«Пир – это лучший образ счастья». Образы трапезы в богословии и культуре - страница 5
Да не скроет эта краткость те важные новшества, которые Моисей вносит в ранее переданные слова Бога: мы узнаем, что приношение ягненка тоже должно повторяться из поколения в поколения и что оно как-то связано с вестью о спасении и вхождении в Землю.
Моисей связывает нити различных «историко-критических» слоев в единую линию, идущую от «знака» в Египте до обязанности отца рассказать, прочитать вместе с сыном другой знак – оставить улики, «помочь следствию». Расследование вращается вокруг все того же малого-и-рогатого, то всплывающего, то стирающегося из памяти. Любопытно, что неверный свет этого пламени отражается даже в самом слове, определяющем съеденное животное: Моисей заменяет привычное единственное число ягненка-козленка (seh, 12:3) его множественным числом (tson, «мелкий рогатый скот», 12:21) – совсем с другим корнем. Это одно из самых загадочных слов иврита: у его единственного числа нет множественного и у множественного нет единственного (в Быт 30:32 обе формы появляются вместе). Как и у того, что это слово пытается назвать.

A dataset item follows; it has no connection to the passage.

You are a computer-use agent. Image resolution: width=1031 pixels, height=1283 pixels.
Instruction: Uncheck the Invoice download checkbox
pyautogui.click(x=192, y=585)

Сын понимает хитросплетения единственности-множественности и обыгрывает их, но в его расспросах чувствуется некоторая предвзятость. Почему он спрашивает «Что это у вас за служба?», – настаивая на отстраненном «у вас» (когда раньше в тексте так часто и так торжественно подчеркивалась «Пасха для Господа»)? Сам выбор слова «служба» (avodah, работа, обряд) небезразличен: сын намекает, что родители обменяли одну форму рабства на другую, египетскую «службу» на рабство у Бога. Этот еле скрытый укол сына-следователя не укрылся от авторов Пасхальной Агады, которые утверждают, что вопрос задан «нечестивым сыном» (rasha). Не исключено, что отец в самой книге Исхода тоже распознает подвох и резко пресекает инсинуации: «Это пасхальная жертва для Господа» (ст. 27). Заметим и то, что «нечестивость» вынуждает проговорить то, что само собой разумелось, но не выходило на поверхность: в первый раз открыто сказано, что Пасха – это жертва (сам термин «жертва» противопоставлен безразличной «службе»). Предвзятый следователь отстраняется от дела.
Вариация четвертая
Язва и тесто (12:29–42)
Оно передается другому. Пока он еще не появился, рассказчик сам заполняет паузу и напоминает, что нет детектива без убийства. Это помогает читателю посмотреть на всю историю с точки зрения тех, кто до сих пор оставался на заднем плане: египтян. Когда знамение спасения, прочерк в списке жертв, становится невразумительно-безразличным для сыновей тех, кто уцелел, самое время вспомнить об остальных, – тех, кого Господь не «перескочил» в Египте. Ведь их смерть – тоже одно из значений слова «Пасха».
На этот раз действие происходит уж точно ночью, а не днем. «И было в полночь…» (ст. 29). Десятая «казнь» – уже третья из тех, где сгущается тьма: сначала, в восьмой, кузнечики покрыли «глаз земли, так что и не видно ее, земли» (10:5); затем, в девятой, так и зовущейся – «казнью» темноты – усугубляется атмосфера ужаса; и наконец сейчас, в полночь, достигнута крайняя точка: «(Господь) поразил всех первенцев в земле египетской» (12:29).
«Фараон поднялся среди ночи» (12:30). Фараон вынужден подражать сыновьям Израиля в пасхальную ночь, опоясанным, обутым. Как и они, он спешит: забыв о своем решении больше никогда не встречаться с Моисеем (10:28), он не в состоянии даже дождаться утра и посылает за ним немедленно. Он выкрикивает короткие фразы, самым что ни на есть нецарственным образом: «Поднимайтесь! Покиньте мой народ! И сами вы, и все сыны Израиля! Уходите! Служите вашему Господу!» (ст. 31). Только после этого фараон переводит дух, чтобы сдать все ранее занятые позиции: «…как вы сами сказали» (а не «как я решил»), – вместе со скотом (а не как он требовал в 10:24: «только скот ваш, большой и малый, оставьте»). Напоследок, в полном отчаянии, он почти умоляет: «и благословите меня тоже» (ст. 32).